11pm (PDT), Monday, Aug. 1, 2011.

Applications must include:

  • Letter of interest (not to exceed 2,000 characters). Please read the prompt in CaFÉ before uploading your letter of interest. If you are applying as a team, the letter should clearly describe the contribution of each collaborator.

  • Résumé

  • Three references

  • Up to 16 images.

  • Image Identification List (not to exceed 500 characters for each image). If you are applying as a team, the image identification should list the name of the artist for each image submitted. Do not omit the Image Identification List or your application will be incomplete.

The artist will be selected on the basis of the following criteria:

  • Quality of concept, design and craftsmanship of past works.

  • The ability to produce durable outdoor art.
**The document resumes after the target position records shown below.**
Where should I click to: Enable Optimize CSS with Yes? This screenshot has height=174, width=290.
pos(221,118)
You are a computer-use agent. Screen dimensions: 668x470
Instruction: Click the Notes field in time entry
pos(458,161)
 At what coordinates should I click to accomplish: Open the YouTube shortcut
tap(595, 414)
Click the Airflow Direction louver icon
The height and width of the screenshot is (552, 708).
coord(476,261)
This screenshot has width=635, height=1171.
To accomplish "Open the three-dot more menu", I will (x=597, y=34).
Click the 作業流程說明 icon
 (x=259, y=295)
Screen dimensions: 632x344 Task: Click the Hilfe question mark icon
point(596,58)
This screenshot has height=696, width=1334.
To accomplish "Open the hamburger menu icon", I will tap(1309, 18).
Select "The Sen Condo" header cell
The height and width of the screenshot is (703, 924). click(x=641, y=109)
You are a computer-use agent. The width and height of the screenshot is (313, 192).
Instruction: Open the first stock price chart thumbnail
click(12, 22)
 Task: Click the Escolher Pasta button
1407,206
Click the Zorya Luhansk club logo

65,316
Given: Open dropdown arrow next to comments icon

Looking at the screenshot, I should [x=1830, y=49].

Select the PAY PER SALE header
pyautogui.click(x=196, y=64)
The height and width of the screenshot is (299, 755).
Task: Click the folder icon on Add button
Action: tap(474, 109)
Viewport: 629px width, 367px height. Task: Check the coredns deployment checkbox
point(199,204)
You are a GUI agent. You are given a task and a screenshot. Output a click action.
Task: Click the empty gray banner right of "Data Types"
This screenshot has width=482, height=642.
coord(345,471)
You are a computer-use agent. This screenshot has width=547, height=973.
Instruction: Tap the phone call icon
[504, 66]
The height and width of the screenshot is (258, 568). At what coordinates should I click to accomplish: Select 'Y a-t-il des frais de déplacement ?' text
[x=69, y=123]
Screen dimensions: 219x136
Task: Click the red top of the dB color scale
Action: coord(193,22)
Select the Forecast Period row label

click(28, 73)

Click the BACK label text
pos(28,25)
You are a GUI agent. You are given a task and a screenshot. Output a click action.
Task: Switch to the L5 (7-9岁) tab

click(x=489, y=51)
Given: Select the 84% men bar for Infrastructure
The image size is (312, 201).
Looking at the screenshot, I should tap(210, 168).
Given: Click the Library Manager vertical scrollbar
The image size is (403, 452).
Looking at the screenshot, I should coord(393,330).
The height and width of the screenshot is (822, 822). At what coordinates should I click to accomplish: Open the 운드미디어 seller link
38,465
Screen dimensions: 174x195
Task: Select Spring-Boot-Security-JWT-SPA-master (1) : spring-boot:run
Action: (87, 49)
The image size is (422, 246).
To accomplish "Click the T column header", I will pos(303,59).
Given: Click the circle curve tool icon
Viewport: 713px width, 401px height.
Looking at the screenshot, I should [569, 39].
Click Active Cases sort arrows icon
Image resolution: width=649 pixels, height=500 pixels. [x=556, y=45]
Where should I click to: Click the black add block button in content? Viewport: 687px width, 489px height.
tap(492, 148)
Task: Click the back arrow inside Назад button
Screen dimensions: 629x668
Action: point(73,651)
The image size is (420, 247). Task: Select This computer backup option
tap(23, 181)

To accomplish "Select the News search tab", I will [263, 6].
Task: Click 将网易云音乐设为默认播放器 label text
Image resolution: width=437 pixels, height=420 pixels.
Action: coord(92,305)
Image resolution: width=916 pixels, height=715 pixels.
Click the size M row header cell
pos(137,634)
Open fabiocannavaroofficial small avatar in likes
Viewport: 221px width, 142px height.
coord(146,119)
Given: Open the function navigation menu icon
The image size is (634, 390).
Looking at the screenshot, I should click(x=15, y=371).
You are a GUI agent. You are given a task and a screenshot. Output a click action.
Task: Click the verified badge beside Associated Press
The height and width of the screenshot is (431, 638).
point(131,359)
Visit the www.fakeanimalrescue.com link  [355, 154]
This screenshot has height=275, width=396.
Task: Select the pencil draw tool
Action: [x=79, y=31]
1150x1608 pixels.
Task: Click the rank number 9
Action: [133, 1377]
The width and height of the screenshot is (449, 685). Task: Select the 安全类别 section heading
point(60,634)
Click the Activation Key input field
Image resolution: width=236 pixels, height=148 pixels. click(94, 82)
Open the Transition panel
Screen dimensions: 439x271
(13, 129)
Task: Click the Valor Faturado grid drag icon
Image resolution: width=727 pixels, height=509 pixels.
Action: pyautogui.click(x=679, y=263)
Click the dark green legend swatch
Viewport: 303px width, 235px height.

  • A proven ability to coordinate and collaborate with project managers, design professionals and community stakeholders.

  • Demonstrated ability to complete projects on time and within budget.

The selection process will take place in two parts. During the first round, a panel of arts professionals, client representatives and community members will review the applicants’ images, qualifications and other materials. The panelists will identify up to four finalists to interview at a second panel meeting two to three weeks later. The panel will select one artist to be awarded the commission.

Applicants will be notified of the panel’s decision by e-mail by end of September 2011. The Office of Arts & Cultural Affairs reserves the right not to select any of the applicants.